## Task to carry out:
Locate the line that contains "How do I perform: Click" in the entries below, then repeat it and every following line through the line that contains "486x908 pixels.", exactly, and no others.

Material to process Start Marker

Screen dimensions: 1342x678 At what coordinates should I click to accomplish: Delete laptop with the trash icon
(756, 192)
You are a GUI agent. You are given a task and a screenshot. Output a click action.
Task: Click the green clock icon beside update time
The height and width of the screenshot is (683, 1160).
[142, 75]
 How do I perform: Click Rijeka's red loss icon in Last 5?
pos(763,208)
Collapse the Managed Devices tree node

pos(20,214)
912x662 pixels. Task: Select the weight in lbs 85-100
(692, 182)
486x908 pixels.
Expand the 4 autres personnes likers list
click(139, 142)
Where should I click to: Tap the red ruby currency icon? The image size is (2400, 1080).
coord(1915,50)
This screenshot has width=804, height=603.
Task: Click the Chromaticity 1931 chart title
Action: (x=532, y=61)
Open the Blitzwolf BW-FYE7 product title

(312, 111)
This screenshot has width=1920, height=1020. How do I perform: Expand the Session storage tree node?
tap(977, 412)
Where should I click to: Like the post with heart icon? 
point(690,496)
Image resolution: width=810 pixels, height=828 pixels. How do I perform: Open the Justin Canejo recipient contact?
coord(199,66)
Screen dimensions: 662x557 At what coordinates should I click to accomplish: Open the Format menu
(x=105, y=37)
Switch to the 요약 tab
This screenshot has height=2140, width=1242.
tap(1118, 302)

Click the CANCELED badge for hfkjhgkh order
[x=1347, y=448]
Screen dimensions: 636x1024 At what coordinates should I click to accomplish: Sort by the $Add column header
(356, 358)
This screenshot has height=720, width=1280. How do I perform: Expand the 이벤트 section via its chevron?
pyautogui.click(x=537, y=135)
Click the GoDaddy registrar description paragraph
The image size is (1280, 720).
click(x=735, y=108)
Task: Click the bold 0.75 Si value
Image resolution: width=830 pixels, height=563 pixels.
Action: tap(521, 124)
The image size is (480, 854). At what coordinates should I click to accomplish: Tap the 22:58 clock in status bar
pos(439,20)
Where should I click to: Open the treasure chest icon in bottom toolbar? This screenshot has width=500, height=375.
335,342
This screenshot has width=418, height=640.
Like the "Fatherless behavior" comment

Material to process End Marker

## Solved problem:
 How do I perform: Click Rijeka's red loss icon in Last 5?
pos(763,208)
Collapse the Managed Devices tree node

pos(20,214)
912x662 pixels. Task: Select the weight in lbs 85-100
(692, 182)
486x908 pixels.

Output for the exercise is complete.